Scientific notation is the way that scientists easily handle very large numbers or very small numbers. The notation matches the regular expression [+-][1-9].[0-9]+E[+-][0-9]+ which means that the integer portion has exactly one digit, there is at least one digit in the fractional portion, and the number and its exponent’s signs are always provided even when they are positive.
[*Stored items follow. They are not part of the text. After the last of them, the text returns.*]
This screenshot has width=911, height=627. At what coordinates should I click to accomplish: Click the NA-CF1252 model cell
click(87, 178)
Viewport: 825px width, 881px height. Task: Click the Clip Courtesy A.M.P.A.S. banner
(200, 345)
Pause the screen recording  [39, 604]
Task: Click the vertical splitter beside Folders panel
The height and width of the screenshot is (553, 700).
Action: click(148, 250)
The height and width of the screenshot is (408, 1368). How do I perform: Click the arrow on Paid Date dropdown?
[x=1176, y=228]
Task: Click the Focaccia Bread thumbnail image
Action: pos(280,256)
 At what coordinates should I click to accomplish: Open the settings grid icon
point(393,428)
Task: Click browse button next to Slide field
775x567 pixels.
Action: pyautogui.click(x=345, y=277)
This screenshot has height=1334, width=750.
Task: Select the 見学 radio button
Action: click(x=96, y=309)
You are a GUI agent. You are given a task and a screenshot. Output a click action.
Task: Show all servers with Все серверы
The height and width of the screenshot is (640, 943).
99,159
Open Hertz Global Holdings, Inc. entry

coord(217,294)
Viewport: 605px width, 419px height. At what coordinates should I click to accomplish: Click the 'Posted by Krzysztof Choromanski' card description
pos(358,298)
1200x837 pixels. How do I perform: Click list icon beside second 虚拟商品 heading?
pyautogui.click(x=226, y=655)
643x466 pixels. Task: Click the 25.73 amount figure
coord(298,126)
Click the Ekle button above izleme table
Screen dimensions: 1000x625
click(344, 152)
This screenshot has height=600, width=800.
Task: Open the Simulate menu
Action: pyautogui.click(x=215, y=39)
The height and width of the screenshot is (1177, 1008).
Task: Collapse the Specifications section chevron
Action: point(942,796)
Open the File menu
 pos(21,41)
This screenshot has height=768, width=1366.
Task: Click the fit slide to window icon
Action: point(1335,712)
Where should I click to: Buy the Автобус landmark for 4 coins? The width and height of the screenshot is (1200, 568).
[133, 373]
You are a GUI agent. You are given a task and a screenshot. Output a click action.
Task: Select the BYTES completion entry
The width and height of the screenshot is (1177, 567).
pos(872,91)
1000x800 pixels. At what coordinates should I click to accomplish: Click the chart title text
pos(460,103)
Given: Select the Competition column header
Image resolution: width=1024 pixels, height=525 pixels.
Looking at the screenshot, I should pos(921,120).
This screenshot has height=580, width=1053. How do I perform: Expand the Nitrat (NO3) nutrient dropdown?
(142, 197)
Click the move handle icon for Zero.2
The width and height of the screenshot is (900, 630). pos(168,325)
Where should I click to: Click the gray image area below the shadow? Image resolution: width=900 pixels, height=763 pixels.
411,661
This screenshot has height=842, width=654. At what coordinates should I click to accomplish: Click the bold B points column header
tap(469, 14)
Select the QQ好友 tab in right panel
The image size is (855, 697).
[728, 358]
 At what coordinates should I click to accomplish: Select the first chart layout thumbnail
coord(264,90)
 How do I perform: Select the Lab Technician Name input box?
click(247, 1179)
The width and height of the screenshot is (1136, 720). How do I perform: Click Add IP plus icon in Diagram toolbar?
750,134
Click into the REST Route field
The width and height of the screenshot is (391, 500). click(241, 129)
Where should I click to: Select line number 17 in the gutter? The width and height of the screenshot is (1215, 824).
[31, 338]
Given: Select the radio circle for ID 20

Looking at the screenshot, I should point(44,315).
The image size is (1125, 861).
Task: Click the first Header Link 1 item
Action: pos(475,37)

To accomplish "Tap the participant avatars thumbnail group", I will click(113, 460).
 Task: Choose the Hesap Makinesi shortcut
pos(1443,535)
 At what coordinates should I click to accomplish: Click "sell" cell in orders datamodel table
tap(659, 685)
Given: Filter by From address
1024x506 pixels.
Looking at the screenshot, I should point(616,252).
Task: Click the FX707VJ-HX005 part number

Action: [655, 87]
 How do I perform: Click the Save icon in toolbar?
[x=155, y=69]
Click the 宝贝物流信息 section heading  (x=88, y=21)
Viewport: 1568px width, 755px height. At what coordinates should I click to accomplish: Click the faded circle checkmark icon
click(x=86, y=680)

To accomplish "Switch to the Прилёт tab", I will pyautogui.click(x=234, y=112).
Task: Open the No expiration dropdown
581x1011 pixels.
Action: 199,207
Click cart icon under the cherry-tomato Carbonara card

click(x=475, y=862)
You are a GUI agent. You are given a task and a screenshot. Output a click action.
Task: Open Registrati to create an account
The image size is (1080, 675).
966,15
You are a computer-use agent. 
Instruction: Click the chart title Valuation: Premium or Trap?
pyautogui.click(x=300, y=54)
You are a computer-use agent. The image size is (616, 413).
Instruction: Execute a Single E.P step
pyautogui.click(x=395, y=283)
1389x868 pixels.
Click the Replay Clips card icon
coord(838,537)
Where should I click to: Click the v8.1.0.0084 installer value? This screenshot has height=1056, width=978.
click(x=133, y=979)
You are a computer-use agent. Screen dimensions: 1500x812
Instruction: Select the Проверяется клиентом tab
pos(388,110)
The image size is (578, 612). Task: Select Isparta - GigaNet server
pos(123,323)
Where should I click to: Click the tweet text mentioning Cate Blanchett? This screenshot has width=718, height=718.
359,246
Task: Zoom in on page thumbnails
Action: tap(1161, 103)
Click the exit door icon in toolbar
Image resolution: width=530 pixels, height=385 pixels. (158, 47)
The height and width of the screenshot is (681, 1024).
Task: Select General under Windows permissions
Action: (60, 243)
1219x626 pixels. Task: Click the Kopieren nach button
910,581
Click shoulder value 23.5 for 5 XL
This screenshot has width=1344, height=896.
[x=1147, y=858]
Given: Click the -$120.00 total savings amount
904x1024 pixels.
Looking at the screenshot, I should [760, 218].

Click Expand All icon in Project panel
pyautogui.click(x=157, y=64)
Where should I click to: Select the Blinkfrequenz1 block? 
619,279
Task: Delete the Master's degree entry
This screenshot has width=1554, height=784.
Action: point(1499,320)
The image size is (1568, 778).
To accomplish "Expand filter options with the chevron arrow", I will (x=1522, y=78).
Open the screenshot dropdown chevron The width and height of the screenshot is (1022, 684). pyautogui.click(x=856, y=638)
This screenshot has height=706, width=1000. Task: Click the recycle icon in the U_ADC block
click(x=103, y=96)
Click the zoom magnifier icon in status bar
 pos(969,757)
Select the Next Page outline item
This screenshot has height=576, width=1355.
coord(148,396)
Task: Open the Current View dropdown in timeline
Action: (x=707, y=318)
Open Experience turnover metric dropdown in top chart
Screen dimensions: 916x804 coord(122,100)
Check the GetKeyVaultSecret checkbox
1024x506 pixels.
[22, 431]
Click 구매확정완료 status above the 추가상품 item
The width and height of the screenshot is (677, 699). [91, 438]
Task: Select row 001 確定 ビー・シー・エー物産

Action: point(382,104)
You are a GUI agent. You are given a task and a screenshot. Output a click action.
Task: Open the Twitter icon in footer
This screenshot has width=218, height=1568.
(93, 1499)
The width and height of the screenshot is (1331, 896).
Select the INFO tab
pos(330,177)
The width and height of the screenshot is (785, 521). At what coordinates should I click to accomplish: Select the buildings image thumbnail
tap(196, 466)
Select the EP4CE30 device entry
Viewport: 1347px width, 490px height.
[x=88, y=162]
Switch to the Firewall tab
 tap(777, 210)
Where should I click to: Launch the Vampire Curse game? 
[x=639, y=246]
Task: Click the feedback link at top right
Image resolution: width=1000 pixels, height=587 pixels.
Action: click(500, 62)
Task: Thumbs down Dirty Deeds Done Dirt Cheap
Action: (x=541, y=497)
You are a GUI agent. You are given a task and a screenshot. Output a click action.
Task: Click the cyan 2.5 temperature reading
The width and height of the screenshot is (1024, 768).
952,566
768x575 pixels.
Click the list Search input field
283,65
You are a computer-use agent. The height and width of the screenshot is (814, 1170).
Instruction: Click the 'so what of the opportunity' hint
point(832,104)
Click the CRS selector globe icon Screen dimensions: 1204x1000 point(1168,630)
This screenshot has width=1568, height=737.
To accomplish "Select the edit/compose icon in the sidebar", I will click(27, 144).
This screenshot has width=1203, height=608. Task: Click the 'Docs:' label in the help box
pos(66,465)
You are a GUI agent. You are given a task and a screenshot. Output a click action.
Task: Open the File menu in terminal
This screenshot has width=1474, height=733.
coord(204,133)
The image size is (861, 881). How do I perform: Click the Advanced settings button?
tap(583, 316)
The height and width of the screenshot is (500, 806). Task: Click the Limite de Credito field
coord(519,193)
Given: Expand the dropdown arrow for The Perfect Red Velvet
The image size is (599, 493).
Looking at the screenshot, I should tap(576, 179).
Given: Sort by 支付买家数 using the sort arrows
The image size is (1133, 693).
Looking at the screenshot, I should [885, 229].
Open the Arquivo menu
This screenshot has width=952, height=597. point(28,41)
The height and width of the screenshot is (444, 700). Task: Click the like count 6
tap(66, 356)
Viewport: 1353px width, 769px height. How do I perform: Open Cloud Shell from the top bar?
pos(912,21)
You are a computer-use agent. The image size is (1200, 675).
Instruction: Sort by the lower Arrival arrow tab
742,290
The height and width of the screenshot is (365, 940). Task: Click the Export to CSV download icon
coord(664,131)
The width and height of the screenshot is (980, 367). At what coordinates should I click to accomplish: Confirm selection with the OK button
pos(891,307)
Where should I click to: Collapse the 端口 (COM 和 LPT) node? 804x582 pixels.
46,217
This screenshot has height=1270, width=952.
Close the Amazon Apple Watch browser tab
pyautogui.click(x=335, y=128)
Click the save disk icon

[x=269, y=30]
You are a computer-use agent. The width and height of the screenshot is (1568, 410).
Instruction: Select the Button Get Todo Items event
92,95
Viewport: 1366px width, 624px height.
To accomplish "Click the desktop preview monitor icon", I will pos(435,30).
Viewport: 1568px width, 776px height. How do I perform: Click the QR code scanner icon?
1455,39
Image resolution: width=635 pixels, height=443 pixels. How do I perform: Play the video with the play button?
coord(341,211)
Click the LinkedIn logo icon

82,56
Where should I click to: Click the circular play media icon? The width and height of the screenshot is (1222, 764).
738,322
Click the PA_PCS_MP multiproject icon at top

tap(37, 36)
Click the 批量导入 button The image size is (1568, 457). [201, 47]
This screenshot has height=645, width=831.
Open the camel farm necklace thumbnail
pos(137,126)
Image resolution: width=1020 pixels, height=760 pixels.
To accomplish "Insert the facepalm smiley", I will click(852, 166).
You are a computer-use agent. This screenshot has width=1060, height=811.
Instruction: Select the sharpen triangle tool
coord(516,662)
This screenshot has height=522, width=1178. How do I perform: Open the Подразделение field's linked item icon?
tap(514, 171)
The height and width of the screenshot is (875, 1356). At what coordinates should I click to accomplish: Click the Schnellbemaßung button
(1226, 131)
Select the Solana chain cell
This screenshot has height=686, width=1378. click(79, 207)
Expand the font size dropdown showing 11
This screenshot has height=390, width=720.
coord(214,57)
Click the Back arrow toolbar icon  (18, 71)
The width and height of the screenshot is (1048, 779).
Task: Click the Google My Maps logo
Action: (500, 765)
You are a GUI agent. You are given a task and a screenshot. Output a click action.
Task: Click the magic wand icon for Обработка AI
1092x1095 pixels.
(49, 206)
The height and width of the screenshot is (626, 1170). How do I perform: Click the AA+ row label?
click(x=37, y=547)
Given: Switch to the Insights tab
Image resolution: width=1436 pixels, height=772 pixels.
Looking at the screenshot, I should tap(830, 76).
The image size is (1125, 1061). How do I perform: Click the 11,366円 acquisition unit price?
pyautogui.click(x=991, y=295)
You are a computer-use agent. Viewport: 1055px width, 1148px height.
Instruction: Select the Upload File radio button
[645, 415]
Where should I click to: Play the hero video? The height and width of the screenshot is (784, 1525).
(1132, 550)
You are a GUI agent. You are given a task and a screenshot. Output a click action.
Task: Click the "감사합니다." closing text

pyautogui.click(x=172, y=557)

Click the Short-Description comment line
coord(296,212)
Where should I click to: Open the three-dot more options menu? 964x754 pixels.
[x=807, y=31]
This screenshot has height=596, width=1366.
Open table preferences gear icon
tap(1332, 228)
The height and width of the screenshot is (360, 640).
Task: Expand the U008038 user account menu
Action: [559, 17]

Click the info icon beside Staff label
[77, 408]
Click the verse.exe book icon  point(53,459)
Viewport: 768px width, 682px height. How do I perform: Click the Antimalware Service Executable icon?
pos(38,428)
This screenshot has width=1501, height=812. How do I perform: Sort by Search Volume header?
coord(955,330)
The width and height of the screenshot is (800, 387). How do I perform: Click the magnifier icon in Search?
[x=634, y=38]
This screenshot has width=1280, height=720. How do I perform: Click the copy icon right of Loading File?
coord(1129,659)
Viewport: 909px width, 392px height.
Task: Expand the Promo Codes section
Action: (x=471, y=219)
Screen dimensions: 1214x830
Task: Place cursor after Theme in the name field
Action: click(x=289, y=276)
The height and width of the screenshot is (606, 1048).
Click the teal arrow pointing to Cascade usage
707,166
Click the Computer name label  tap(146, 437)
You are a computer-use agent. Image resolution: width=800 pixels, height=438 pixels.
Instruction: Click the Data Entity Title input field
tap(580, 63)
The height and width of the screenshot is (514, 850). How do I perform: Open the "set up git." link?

Now given a real number A in scientific notation, you are supposed to print A in the conventional notation while keeping all the significant figures.
Input Specification:
Each input contains one test case. For each case, there is one line containing the real number A in scientific notation. The number is no more than 9999 bytes in length and the exponent’s absolute value is no more than 9999.
Output Specification:
For each test case, print in one line the input number A in the conventional notation, with all the significant figures kept, including trailing zeros.
Sample Input 1:
+1.23400E-03
Sample Output 1:
0.00123400
Sample Input 2:
-1.2E+10
Sample Output 2:
-12000000000
Code:
using namespace std;
//这题看到9999Bytes这个数量级,就一定用字符串存了
int main(int argc, char*argv[]) {
int zhishu;
char zhengfu, zhengshu[20000], xiaoshu[20000];//要开到两倍于9999B
char buffer[20000];
scanf("%s", buffer);
//itoa atoi?
//scanf("%c%s.%sE%d", &zhengfu, zhengshu, xiaoshu, &zhishu);
zhengfu = buffer[0];
int cursor = 1;
while (buffer[cursor] != '.') {
zhengshu[cursor - 1] = buffer[cursor];
cursor++;
}
zhengshu[cursor++ - 1] = '\0';
int len1 = strlen(zhengshu);
while (buffer[cursor] != 'E') {
xiaoshu[cursor - len1 - 2] = buffer[cursor];//这里数组访问到了xiaoshu[-1],可以操作但会报错,Stack around the variable 'xiaoshu' was corrupted
cursor++;
}
xiaoshu[cursor++ - len1 - 2] = '\0';
int len2 = strlen(xiaoshu);
strcpy(buffer, buffer + cursor);//strncpy
zhishu = atoi(buffer);
//printf("%c%s.%sE%d\n", zhengfu, zhengshu, xiaoshu, zhishu);
if (zhengfu == '-')
printf("%c", zhengfu);
if (zhishu > 0) {//手动复制字符串
if (zhishu < len2) {
int i = 0, j = 0;
for (; i < zhishu; i++)
zhengshu[len1 + i] = xiaoshu[i];
zhengshu[len1 + i] = '\0';
for (; j < len2 - i; j++)
xiaoshu[j] = xiaoshu[j + i];
xiaoshu[j] = '\0';
printf("%s.%s", zhengshu, xiaoshu);
}
else {
int i = 0;
strcat(zhengshu, xiaoshu);
for (; i < zhishu - len2; i++)
buffer[i] = '0';
buffer[i] = '\0';
strcat(zhengshu, buffer);
printf("%s", zhengshu);
}
}
else if (zhishu < 0) {//用了字符串函数
zhishu = zhishu * (-1);
if (zhishu >= len1) {
int i = 0;
for (; i < zhishu - len1; i++)
buffer[i] = '0';
buffer[i] = '\0';
strcat(zhengshu, xiaoshu);
strcat(buffer, zhengshu);
strcpy(xiaoshu, buffer);
zhengshu[0] = '0';
zhengshu[1] = '\0';
}
else {
strcat(zhengshu, xiaoshu);
strcpy(xiaoshu, zhengshu + len1 - zhishu);
zhengshu[len1 - zhishu] = '\0';
}
printf("%s.%s", zhengshu, xiaoshu);
}
else {
printf("%s.%s", zhengshu, xiaoshu);
}
system("pause");
return 0;
}
//写得不够简洁,看这个https://www.liuchuo.net/archives/2061,用了string。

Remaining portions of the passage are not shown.